Work instruction ▸
Tell how many lines of the entries below include the string "computer". Respond with the number alone.

Excerpted records ▸
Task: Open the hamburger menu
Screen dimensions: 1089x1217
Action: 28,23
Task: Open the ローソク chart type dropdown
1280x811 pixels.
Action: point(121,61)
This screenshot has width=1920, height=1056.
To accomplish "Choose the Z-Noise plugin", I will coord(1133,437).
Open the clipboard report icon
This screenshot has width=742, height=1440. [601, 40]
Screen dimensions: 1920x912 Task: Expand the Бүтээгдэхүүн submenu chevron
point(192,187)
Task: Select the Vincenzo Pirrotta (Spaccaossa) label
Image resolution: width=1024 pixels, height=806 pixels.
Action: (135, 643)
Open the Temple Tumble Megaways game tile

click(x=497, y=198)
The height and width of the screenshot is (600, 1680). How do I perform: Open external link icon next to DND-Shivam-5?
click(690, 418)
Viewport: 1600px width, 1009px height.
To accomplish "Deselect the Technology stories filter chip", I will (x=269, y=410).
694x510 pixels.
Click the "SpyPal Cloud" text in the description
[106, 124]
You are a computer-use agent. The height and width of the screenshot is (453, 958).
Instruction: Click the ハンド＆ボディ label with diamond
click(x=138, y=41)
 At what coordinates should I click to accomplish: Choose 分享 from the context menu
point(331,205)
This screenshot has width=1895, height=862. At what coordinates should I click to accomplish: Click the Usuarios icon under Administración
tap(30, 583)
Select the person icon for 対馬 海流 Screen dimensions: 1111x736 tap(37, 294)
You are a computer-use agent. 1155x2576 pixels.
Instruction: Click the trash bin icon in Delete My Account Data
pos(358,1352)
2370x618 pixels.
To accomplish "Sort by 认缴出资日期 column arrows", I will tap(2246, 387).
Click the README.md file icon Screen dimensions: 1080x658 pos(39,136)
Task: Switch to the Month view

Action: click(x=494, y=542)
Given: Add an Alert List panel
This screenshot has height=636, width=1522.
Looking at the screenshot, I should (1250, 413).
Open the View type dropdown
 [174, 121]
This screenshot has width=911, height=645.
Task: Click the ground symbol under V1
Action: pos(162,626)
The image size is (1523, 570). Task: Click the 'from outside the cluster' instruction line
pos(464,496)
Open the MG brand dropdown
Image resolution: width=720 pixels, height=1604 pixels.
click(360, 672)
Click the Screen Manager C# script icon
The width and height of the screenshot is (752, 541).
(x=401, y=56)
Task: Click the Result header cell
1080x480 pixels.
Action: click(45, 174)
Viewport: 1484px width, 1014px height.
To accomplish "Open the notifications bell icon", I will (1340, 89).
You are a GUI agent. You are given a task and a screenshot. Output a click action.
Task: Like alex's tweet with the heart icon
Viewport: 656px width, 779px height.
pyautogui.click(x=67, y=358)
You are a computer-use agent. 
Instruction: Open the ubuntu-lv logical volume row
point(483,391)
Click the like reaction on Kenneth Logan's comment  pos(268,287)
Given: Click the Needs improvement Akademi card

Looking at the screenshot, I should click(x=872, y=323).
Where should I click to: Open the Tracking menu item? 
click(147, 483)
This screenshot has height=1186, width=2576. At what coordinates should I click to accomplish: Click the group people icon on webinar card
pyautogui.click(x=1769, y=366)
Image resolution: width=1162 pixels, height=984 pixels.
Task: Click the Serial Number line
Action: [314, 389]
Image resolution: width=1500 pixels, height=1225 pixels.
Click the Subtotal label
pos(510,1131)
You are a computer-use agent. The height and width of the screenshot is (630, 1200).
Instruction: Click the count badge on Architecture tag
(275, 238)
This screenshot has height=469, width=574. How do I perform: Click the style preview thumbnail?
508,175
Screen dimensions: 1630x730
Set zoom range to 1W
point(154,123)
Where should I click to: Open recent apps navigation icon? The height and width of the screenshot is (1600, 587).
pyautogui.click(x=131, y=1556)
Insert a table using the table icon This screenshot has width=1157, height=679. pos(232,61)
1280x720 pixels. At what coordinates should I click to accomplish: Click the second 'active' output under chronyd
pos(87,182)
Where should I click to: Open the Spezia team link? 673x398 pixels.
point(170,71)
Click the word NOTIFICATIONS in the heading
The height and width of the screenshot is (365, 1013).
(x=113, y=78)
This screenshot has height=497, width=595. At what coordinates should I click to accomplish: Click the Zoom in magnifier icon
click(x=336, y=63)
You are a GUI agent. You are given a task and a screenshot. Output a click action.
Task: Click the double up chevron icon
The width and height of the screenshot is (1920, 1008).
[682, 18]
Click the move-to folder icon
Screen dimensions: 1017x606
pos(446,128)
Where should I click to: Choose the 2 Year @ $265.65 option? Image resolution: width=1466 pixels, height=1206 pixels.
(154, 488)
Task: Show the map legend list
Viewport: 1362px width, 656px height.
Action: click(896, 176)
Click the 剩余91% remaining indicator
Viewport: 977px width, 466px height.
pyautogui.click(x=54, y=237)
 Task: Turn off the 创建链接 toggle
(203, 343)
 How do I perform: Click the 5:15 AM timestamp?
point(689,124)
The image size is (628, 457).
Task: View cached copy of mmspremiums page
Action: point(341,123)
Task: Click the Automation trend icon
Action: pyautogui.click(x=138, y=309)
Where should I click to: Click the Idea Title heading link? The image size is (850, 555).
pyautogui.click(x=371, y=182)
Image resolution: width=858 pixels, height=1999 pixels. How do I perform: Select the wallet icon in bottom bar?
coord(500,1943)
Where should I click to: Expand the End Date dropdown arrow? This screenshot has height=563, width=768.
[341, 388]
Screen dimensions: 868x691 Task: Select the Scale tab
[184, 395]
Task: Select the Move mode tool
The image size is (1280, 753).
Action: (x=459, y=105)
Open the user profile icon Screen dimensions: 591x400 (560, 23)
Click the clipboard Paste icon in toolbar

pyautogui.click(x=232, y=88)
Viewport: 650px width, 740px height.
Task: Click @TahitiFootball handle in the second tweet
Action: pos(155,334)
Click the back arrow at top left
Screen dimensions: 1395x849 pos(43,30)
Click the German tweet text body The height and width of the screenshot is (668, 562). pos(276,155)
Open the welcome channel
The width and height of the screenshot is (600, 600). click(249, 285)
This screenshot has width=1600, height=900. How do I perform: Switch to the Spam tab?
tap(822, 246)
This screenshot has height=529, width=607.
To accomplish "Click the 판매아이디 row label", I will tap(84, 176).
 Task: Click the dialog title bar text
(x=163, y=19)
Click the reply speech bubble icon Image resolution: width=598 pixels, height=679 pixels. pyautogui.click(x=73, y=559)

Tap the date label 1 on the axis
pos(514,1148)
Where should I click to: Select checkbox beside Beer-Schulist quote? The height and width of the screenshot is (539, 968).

Task answer ▸
4